The appropriate length of the distal margin is still in debate among professionals. The longitudinal intraluminal spread of cancer greater than 1 cm from the macroscopic tumor site is a rare phenomenon . Hughes and Jenevein found the intramural spread of 2 cm in only 4.7% of the cases . Sidoni found the intramural spread of less than 2 cm in all cases except one case . Shimada demonstrated the intramural spread of at least 1 cm in rectal cancer patients . Therefore, in the recent few years, the appropriate length of distal margin has reduced, and a margin of 2 cm is considered adequate to achieve a negative margin. We make sure that we take a minimum of 2 cm gross margin for low rectal cancers and an even large margin for higher tumors. In our study, 39 patients had a distal resection margin of less than 2 cm, with two of them having a positive margin. However, this didn’t result in any change in their management plans since all our patients already complete a long course of neoadjuvant chemoradiotherapy and are not offered any adjuvant therapy.
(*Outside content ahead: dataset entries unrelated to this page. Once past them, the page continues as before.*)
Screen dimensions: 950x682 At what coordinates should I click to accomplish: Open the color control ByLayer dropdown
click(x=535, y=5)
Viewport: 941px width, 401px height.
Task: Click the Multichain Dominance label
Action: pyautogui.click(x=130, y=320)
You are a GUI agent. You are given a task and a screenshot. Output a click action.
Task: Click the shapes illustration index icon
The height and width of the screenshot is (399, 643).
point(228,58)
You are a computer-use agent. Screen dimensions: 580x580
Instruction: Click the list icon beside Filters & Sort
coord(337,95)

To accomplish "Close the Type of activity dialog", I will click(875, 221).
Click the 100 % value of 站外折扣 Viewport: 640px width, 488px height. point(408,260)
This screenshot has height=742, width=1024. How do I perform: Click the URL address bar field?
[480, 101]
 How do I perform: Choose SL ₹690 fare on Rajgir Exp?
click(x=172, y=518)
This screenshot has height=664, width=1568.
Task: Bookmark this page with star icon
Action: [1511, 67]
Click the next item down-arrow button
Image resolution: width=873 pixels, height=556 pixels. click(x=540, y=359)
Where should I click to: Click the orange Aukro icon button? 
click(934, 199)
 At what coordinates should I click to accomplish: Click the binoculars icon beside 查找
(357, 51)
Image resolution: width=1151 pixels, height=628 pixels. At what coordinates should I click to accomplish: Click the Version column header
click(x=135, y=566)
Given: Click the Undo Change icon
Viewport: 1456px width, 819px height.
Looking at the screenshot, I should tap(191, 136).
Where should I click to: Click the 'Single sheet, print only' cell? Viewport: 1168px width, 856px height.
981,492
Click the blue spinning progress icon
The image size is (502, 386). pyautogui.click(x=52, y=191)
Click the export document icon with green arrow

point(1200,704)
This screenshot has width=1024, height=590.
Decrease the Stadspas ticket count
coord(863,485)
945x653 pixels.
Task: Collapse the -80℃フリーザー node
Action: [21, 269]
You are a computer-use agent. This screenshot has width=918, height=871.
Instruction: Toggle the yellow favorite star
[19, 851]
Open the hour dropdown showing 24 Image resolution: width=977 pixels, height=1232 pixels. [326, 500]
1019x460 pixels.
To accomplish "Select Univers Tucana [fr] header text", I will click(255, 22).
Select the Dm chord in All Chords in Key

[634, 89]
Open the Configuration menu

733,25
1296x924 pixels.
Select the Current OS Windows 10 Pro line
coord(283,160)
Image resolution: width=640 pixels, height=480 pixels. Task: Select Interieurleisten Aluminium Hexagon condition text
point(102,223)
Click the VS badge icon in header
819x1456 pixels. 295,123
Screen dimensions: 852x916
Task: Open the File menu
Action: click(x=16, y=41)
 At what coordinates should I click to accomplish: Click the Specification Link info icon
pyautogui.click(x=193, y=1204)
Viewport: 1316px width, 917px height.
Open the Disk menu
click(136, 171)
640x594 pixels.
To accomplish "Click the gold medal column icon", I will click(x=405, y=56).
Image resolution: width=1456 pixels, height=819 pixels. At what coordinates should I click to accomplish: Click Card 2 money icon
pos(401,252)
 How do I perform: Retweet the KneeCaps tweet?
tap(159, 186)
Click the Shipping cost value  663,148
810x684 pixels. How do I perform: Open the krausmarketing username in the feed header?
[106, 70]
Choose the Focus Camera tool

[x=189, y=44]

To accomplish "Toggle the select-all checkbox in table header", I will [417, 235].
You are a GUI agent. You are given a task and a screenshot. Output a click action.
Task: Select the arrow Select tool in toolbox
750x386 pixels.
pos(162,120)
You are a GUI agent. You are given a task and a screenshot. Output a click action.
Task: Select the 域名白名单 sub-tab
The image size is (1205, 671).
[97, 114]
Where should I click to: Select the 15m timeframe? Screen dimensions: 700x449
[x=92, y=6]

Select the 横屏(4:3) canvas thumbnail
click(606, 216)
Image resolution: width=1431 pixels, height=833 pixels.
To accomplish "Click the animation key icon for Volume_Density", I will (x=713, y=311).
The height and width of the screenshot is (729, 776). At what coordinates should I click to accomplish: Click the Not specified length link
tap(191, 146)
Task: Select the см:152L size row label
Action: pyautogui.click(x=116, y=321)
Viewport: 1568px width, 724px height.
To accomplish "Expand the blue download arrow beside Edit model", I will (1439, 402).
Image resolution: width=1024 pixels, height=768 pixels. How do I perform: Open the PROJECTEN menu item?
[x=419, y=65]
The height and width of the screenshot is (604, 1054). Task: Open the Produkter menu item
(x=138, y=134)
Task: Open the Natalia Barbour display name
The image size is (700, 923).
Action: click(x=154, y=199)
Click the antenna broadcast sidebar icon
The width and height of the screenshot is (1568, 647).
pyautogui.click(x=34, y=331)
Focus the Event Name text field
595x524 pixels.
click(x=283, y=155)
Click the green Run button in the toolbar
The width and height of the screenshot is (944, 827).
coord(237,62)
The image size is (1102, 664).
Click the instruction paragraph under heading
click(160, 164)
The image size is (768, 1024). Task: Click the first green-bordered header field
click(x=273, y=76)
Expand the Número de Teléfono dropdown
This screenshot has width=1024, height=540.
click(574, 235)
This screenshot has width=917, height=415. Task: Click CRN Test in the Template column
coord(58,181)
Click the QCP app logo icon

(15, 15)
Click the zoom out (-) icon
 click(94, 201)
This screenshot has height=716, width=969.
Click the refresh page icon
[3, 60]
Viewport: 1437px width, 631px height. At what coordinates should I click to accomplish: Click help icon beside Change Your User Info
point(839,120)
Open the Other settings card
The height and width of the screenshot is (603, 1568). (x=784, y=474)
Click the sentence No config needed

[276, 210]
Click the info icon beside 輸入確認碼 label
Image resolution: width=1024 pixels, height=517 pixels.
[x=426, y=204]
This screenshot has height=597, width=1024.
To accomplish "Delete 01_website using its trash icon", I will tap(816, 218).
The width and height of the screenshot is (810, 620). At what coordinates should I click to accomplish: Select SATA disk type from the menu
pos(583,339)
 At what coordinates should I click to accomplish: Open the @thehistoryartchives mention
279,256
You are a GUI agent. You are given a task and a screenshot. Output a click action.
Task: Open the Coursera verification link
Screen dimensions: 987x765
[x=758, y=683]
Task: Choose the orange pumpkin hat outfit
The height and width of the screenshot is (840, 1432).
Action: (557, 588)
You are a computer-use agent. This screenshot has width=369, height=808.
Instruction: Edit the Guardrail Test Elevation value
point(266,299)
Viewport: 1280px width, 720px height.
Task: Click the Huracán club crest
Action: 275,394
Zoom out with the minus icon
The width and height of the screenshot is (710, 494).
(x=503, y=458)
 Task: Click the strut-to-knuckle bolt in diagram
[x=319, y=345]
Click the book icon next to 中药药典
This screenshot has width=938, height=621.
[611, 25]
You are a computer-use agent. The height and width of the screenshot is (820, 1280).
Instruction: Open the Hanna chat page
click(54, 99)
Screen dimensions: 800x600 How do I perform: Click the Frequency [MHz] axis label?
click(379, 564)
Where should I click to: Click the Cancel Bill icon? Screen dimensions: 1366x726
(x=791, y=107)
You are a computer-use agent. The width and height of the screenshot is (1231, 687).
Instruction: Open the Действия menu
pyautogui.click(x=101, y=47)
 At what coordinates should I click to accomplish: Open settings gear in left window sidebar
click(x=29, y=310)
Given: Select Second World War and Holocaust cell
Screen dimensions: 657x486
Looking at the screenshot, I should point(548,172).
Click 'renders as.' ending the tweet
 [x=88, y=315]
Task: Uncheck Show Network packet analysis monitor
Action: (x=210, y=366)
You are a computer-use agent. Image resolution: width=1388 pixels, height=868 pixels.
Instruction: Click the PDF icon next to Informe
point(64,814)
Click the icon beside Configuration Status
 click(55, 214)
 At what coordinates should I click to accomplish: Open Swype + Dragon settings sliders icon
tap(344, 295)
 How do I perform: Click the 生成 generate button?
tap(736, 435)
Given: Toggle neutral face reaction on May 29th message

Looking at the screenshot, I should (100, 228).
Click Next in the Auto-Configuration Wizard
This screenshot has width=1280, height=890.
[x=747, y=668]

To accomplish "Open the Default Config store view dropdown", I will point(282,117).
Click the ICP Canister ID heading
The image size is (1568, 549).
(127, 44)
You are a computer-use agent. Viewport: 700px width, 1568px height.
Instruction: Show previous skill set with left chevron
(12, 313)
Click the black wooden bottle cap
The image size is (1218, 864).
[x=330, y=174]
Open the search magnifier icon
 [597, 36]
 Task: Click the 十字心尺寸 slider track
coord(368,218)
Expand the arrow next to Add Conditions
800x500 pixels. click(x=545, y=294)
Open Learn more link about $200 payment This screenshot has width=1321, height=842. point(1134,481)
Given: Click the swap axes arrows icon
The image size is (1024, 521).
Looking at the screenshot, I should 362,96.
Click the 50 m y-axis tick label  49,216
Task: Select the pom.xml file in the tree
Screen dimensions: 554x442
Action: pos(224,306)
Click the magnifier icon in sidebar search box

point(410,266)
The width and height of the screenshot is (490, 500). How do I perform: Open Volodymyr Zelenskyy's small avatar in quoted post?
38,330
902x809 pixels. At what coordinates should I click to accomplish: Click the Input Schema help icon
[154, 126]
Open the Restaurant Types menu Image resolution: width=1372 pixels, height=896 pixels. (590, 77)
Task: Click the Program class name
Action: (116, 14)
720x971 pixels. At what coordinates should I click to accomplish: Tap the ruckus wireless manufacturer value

The incidence of carcinoma found in donuts after resection is 0.5-0.8% [12-15]. In our study, only two of our specimens were marked positive for carcinoma after microscopic investigation, and these patients also had positive margins, which means thereby that the assessment of donuts didn’t have an impact on changing management plans. However, there are certain situations where a microscopic analysis is warranted. Cancers with aggressive behavior such as small cell carcinoma, pure signet ring cell carcinoma, undifferentiated cancers, cancers with the infiltrative patterns, or with extensive lymphovascular invasion should undergo the microscopic examination of anastomotic donuts [16, 20-23]. Some studies have also recommended performing analysis of donuts only if the distal margin is less than 2 cm on microscopic examination. Our study, however, didn’t show any benefit even for patients with positive donuts as their margins were also positive.
Our hospital is a charity based cancer organization. As such, we should establish local guidelines as to which patients merit an analysis of donuts. This will result in a significant saving of cost and time. One strategy would be to send the donuts along with primary surgical specimens and only have the donuts examined if the margin is positive. This strategy has also been endorsed by the American College of Pathologists . Although studies have neglected the fact that positive distal margin with a negative distal donut doesn’t offer any advantage because a donut isn’t a true representative of the true margin. The fact that the donut is negative could only mean that the donut is from some other part of the distal rectum and not a true representative of the margin.
Routine examination of anastomotic donuts does not affect the outcomes and management of the disease. We recommend that donuts should be sent with the primary specimen and only be examined if the specimen margins are found positive. This will result in significant reduction in cost and time.